"Dans le roman de George Orwell, « 1984 », Syme, un collègue de Winston, en charge du dictionnaire Novlangue, explique le but du Novlangue : « Ne voyez-vous pas que le véritable but du Novlangue est de restreindre les limites de la pensée ? A la fin nous rendrons littéralement impossible le crime par la pensée car il n’y aura plus de mots pour l’exprimer. » Ce petit dictionnaire publié par POLEMIA comprend plus de 250 mots parmi les plus employés aujourd’hui par l’élite dirigeante et notamment les médias.
Il comprend cinq types de mots :
les mots trompeurs, qui ont changé de sens et qui signifient souvent le contraire de ce qu’ils exprimaient auparavant ; les mots subliminaux, qui sont utilisés pour produire certains effets de répulsion ou d’approbation chez le récepteur ; les mots marqueurs, qui expriment l’idéologie dominante ; les mots tabous, que l’idéologie dominante s’efforce de supprimer ; les mots sidérants, qui visent à disqualifier les adversaires du Système."
@Joe Chip "Je ne sais pas ce qu’est un "langage de pouvoir"."
C’est un langage dont les termes et les expressions récurrentes ne permettent pas d’articuler une autre pensée que celle qui s’accorde avec l’idéologie dominante dont il est l’émanation.
@Joe Chip "mais le seul fait de penser à priori (sans certitudes) qu’il s’agit d’un accident lié à des négligences humaines et matérielles représente déjà une agression pour le complotiste, une atteinte intolérable à son système de pensée.

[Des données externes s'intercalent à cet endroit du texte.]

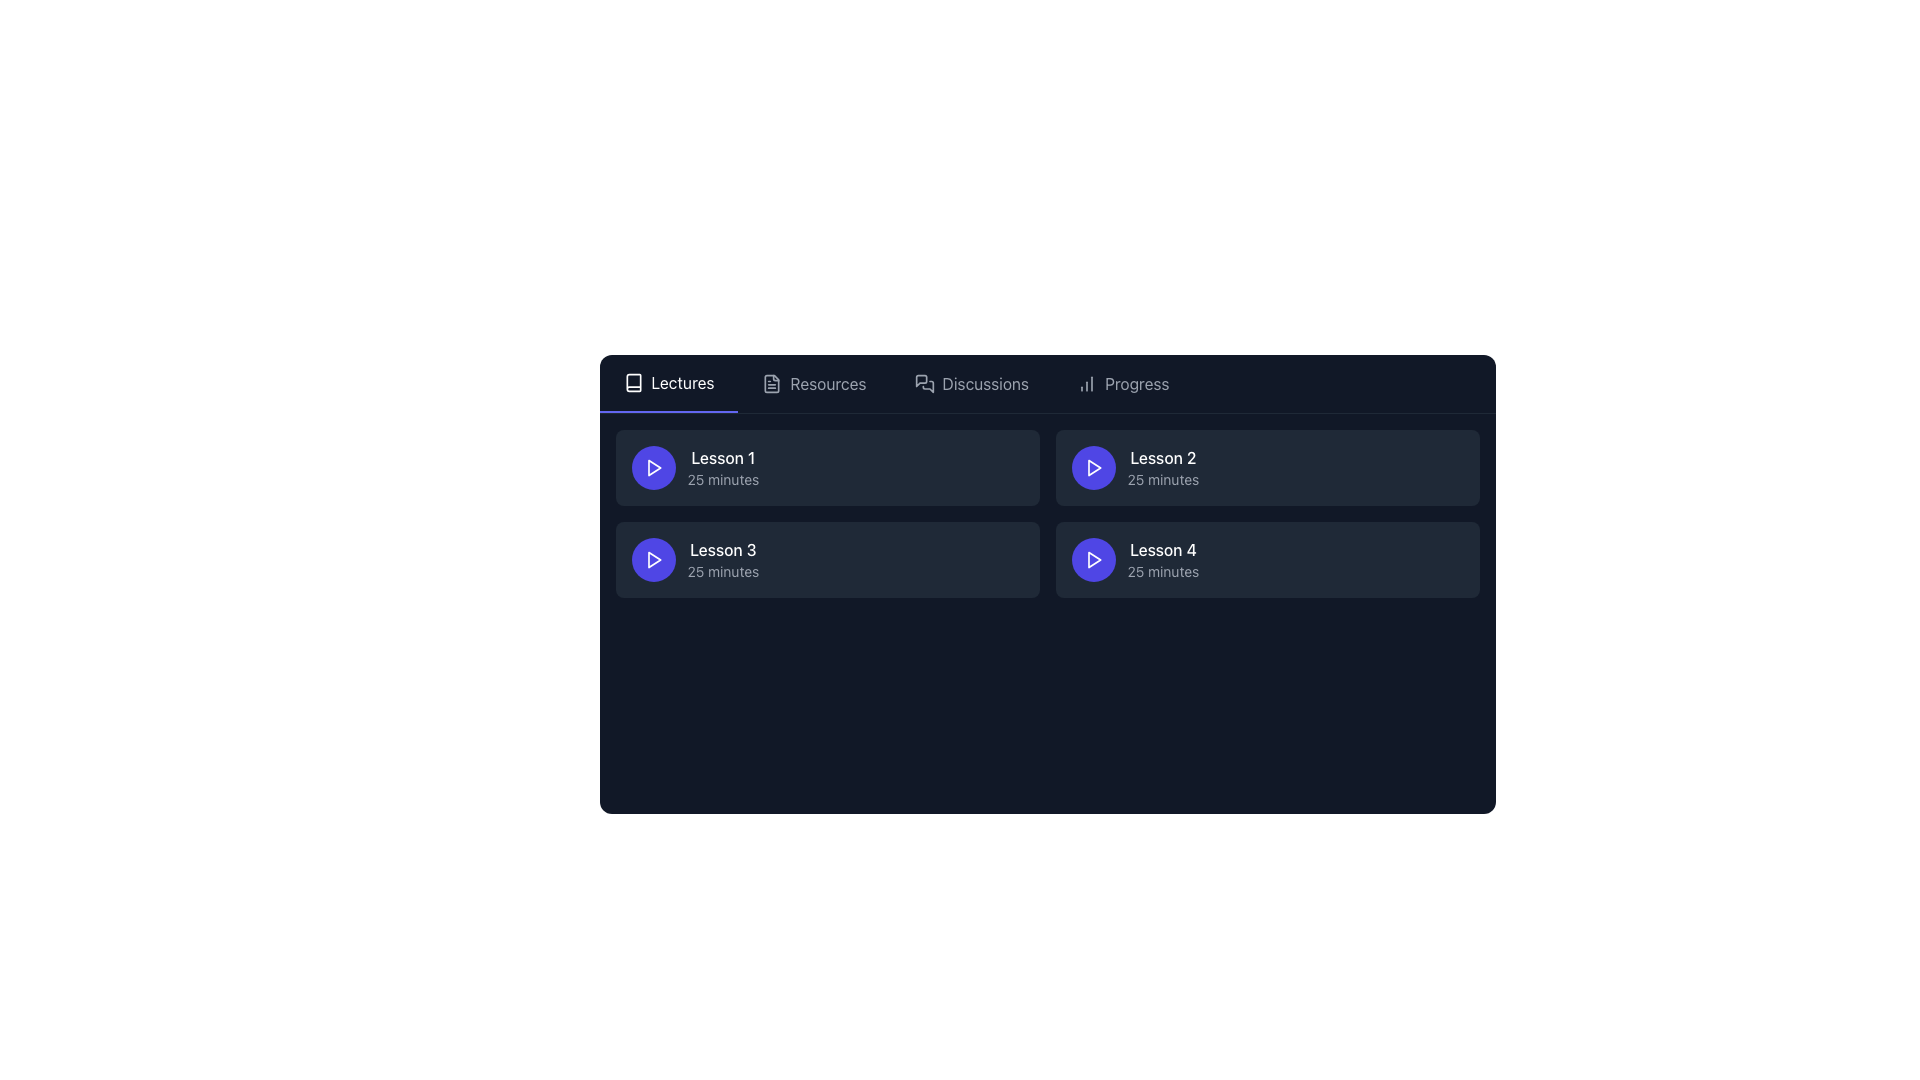 The height and width of the screenshot is (1080, 1920). I want to click on the circular button with a purple background and a white triangular play icon located in the 'Lesson 3' item of the lessons grid, so click(653, 559).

Ce qui montre bien que le complotisme est lié à la croyance et non au doute."
Ce qui montre surtout une tendance paranoïaque, que personnellement je préfère qualifier ainsi. Elle est effectivement fréquente sur les forums, espace d’expression portant peu à conséquence et procurant un défoulement compensatoire à la désocialisation accompagnant cette tendance paranoïaque.
@alanhorus "Et le 11 septembre c’était quoi ?" Heuuu... L’anniversaire de votre belle-soeur !?
"il faut vraiment être adepte d’une secte satanique pour propager les thèses officielles sur un media alternatif."
Ah, c’était donc ça... Je me suis longtemps demandé pourquoi mes amis m’entraînaient toutes les nuits de pleine lune à participer à ces réunions dans des caves éclairées de flambeaux où nous scandions des formules incompréhensibles sur un ton guttural avec ces costumes étranges. J’aurais du me douter de quelque chose quand on m’a demandé de signer mon adhésion au club avec mon sang.